(Beginning of EXERCISE DATA)

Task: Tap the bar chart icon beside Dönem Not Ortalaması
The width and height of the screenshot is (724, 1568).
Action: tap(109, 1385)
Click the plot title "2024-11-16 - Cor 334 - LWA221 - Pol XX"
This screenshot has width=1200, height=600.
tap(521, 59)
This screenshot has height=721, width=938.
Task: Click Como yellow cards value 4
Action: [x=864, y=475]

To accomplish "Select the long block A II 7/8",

(End of EXERCISE DATA)

[TASK DIRECTIONS]:
Would you repeat all of the data above, word for word?

[OUTPUT FOR THIS TASK]:
Task: Tap the bar chart icon beside Dönem Not Ortalaması
The width and height of the screenshot is (724, 1568).
Action: tap(109, 1385)
Click the plot title "2024-11-16 - Cor 334 - LWA221 - Pol XX"
This screenshot has width=1200, height=600.
tap(521, 59)
This screenshot has height=721, width=938.
Task: Click Como yellow cards value 4
Action: [x=864, y=475]

To accomplish "Select the long block A II 7/8",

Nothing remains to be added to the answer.